There are plenty of rumors swirling that the San Diego Padres will soon be seriously entertaining offers for closer Brad Hand.
Without a doubt, the team will be fielding calls in a constant effort to get better.
The effort to improve starts with the minor league system, and if dealing Brad Hand can bring in more prospects, then the team will surely pull the trigger. A.J. Preller has already indicated that teams must pay the asking price though. If it is not met, he will not deal the useful left-handed pitcher. One way or another, when push comes to shove, the team should have no issues dealing Brad Hand this winter.
In dealing Hand, the Padres would require someone to step up into the closer’s role. Brandon Maurer was dealt last season before the trade deadline. He was, at one time, deemed the “closer of the future” by the organization. Maurer is a Royal now. The Padres need options.
Let’s review some potential players that could step up if Brad Hand is indeed dealt in the near future. We will first look within the franchise itself and see if there are internal options. Then, we will explore the open market and take a look at what quality closers are available.

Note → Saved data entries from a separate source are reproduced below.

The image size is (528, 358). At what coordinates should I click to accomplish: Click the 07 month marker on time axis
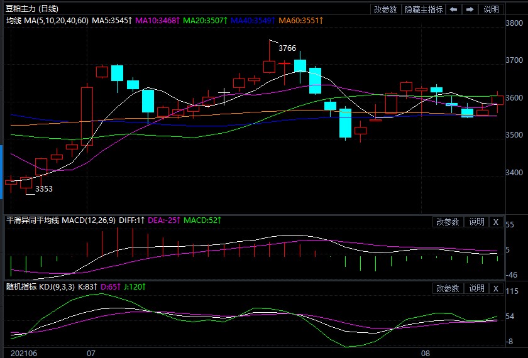click(x=91, y=353)
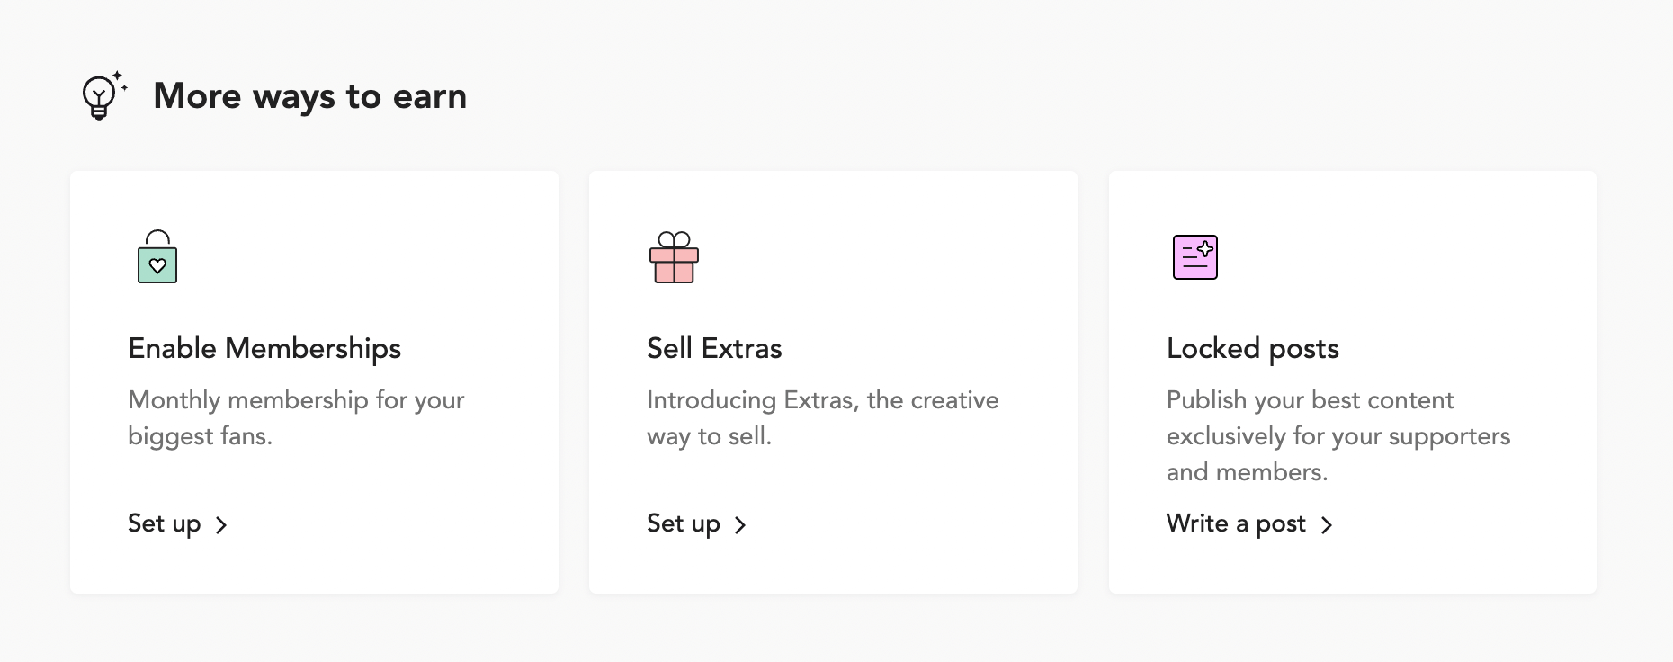
Task: Click the arrow next to Memberships Set up
Action: [x=221, y=525]
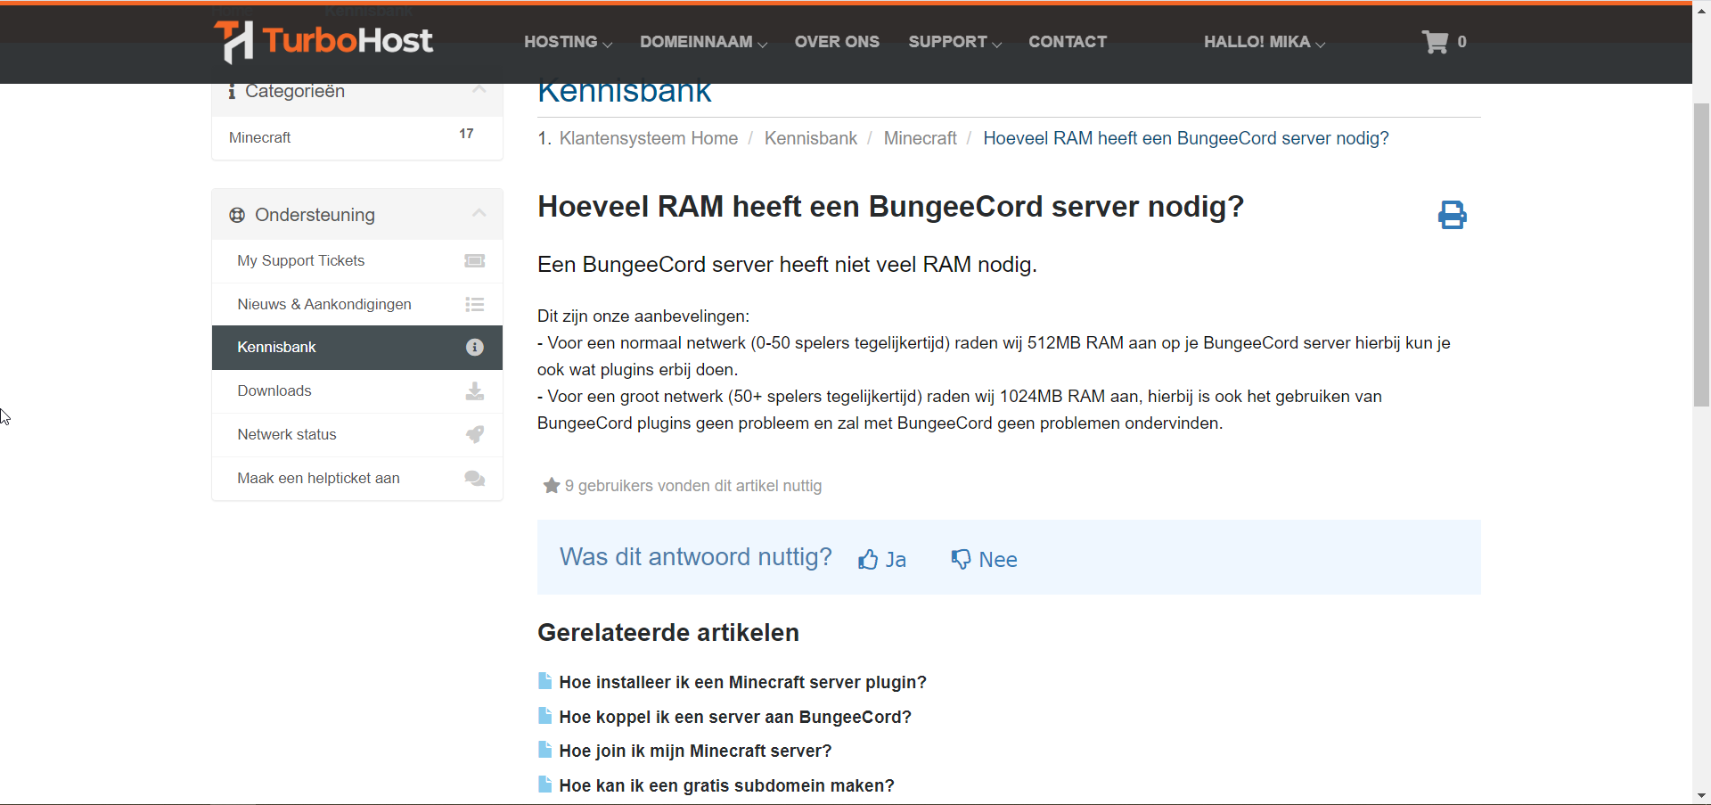This screenshot has width=1711, height=805.
Task: Collapse the Ondersteuning panel
Action: (479, 213)
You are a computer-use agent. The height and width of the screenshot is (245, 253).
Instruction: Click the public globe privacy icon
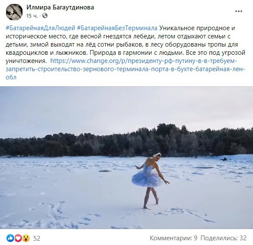coord(45,16)
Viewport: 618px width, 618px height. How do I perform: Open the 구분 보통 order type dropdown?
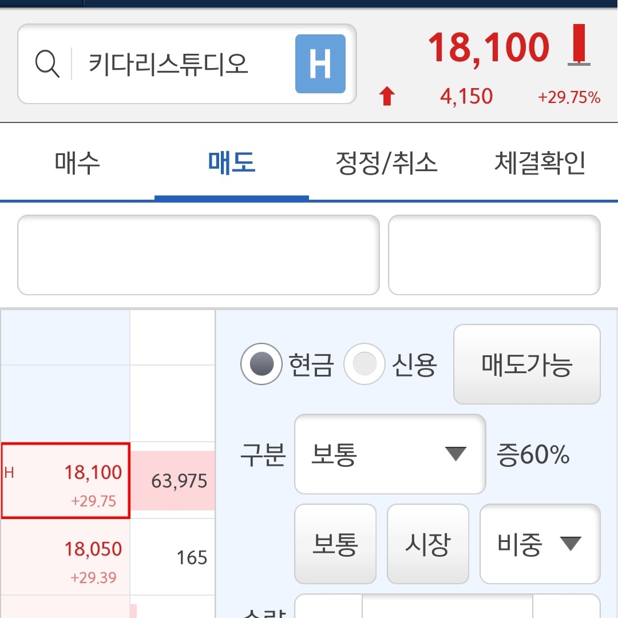(389, 454)
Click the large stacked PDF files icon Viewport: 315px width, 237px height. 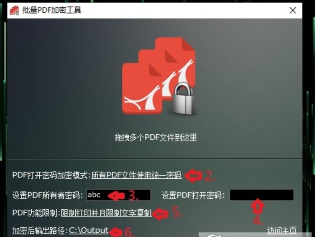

He is a common mention when it comes to possible closers for the Padres in the future. The right-handed reliever with the funky jump-step motion has a great arm, but virtually no experience in the 9th inning role. He was 0-0 with a 6.57 ERA in 12 innings for the Padres last season. Capps was recovering from Tommy John surgery, so his overall numbers were not of great importance. Carter Capps will surely be given every opportunity to win a bullpen role in the spring. He is 27, and still young enough to emerge as a possible closer, but he needs to gain more experience with his modified delivery, and most importantly, he needs to prove he is healthy.

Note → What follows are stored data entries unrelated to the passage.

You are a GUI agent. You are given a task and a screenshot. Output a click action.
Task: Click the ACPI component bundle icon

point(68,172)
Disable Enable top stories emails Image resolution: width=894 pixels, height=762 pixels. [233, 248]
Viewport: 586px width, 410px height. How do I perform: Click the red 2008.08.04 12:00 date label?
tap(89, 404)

The right-handed reliever had an excellent year last year for the Friars, in which he went 4-5 with a 3.72 ERA and a 1.096 WHIP and recorded one save. He is 31 and has not been particularly effective throughout his career. Darren Balsley and Doug Bochtler have certainly gotten the most out of him. Yates as a closer seems like a real stretch at this point. He seems more suitable as a 7th or 8th inning guy as his stuff is not overly dominant in any way. Yates is solid, but probably not an option to toe the rubber for the Padres in the ninth on a consistent basis.

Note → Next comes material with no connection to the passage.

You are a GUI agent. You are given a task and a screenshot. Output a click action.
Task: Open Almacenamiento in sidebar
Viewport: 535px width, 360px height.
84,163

Of all the in-house options, Maton makes the most sense. He has a track record of closing (in the minors), and seems to have the attitude needed to excel at the job. He was 3-2 last season with a 4.19 ERA and a 1.279 WHIP in 43 innings and 46 games. His high-riding, four-seam fastball will get plenty of swings and misses, but he is also susceptible to giving up a home run (10 last season). At 25 when the 2018 season is in full swing, he still has time to make better pitches and blossom into a viable closer.
At 24, and with only Double-A experience, Wingenter is a true dark horse for this role in 2018. He would need an absolutely impressive spring to even break camp with the team, let alone earn the closer’s role. He does have great stuff and is worth noting though. Wingenter was 6-4 in 2017 for the Missions with a 2.82 ERA and a 1.163 WHIP in 124 innings pitched. The right-hander struck out 145 batters in that time with a high 90’s fastball and a very effective slider. He has the ability to make the team out of the spring, but you would have to think the club would want him to succeed in the PCL first. Trey Wingenter will get an opportunity soon. Keep an eye on him.